Türköne, yazısına şöyle devam ediyordu: "Serinkanlı bir değerlendirmeye ihtiyacımız var. Öcalan'ın yakalandığı tarihe kadar PKK, "Bağımsız Kürdistan" ideali peşinden koşuyordu. 1999'dan sonra bu idealin yerini zaman zaman federalizm, hatta bazen üniter devlet içinde çözüm arayışları aldı. Evrensel standartlara uygun tanımlarsak, Türkiye etnik bir silahlı ayaklanma ile karşı karşıya kaldı. Sonra bu kalkışmanın liderini ele geçirdi ve hapse attı. İşin belki de en ilginç noktası, ele geçirdiği liderin geçen 11 yıl içinde örgütü ve tabanı üzerinde otoritesini artırarak devam ettirmesi. Onun yerine yeni bir lider geçmedi. Kararlar cezaevinde tecrit edilmiş bir şekilde yaşayan örgüt lideri tarafından alınıyor ve ikiletmeden icra ediliyor.

"Bu ilginç durum Kürt sorununu herkesin içine sindireceği biçimde çözebilmek için bir fırsat mı, yoksa bir zaaf mı? Bu sorunun cevabını Öcalan'ın yakalandığı zaman asılmasını savunanlara verdirelim. O tarihte Öcalan asılsaydı, bugün Kürt sorunu ne durumda olurdu?

"İmralı'da özel cezaevinde 60 yaşına merdiven dayamış bir örgüt lideri yatıyor. Yönettiği örgüt Türkiye'nin terör sorununa tekabül ediyor. Ve oradan sık sık "beni görün, beni muhatap alın" mesajları veriyor.
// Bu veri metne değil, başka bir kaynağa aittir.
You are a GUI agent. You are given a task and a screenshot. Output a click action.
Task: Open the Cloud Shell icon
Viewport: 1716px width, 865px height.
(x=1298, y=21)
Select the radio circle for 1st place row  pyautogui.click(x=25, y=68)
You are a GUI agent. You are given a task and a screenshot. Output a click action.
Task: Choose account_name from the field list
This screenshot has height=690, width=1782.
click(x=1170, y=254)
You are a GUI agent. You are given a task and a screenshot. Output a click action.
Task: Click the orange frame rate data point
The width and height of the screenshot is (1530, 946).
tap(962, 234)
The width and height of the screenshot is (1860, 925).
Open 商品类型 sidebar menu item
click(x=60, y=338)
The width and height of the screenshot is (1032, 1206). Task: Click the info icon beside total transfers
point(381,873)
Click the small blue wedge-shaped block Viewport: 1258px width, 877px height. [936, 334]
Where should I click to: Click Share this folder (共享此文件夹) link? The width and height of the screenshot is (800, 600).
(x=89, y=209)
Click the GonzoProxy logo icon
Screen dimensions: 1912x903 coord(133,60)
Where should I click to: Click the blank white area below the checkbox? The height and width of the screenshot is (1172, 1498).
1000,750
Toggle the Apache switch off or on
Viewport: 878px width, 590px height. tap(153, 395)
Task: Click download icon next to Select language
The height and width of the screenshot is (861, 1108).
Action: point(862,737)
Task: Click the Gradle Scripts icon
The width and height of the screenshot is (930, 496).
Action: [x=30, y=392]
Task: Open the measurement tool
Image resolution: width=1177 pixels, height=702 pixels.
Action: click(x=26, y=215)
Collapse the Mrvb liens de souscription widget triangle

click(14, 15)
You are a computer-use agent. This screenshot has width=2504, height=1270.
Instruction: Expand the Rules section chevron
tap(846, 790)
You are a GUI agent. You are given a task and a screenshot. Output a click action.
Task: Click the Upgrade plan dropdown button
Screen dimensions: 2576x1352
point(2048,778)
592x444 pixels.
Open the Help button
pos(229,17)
Satranç tahtasının önünde oyuna etkili müdahalelerde bulunuyor."

Dünkü yazısında "Susturulmalı, hangi devlet konuşturur?" diyen Türköne, 20 Aralık'taki yazısını "Şöyle düşünelim: MHP lideri Türkiye'nin birliği ve üniter devletin bekası adına başka çare kalmasaydı, Öcalan'la neleri konuşurdu?" diye bitiriyordu.

O günden bugüne ne değişti?
Türköne'nin tavrındaki bu değişiklik, "O günden bugüne ne değişti?" sorusunu da akla getiriyor. Değişen, Öcalan'ın AKP'nin Kürt açılımı sürecine bakışı oldu. Öcalan, o dönem "bir ABD projesi" olarak nitelediği açılım sürecinde Kürtler adına çıkar sağlayacakları bir çözümün olası olduğunu düşünüyor, süreci çeşitli koşullarla destekliyordu.

Abdullah Öcalan, AKP’nin demokratik açılımının ilk aylarında, açılım sürecinde ABD’nin PKK’yle uzlaşabileceğini savunarak “Amerika ve diğer siyasi güçler yeni bir tarzla Ortadoğu’da politika yürütecek. Bu süreçte PKK’nin de olmasını istemiyor ancak bunu zorla, silahla bitiremeyeceğini anlamış durumda. PKK’yi de silahsızlandırmak istiyor ama bizimle de uzlaşmak zorunda. Bir uzlaşma doğacak. Bu, İngiltere ve Amerika’nın iki yüz yıllık politikalarının bizi de dikkate alacak uzlaşması olacak. İşte Kuzey Irak’ta zaten Barzani-Talabani’yle işbirliği içindeler. Bizimle de bu şekilde uzlaşmak isteyebilirler” demiş, aynı açıklamada “Ben Fethullah Gülen’i takip ediyorum, olumsuz değerlendirmiyorum” diye eklemişti.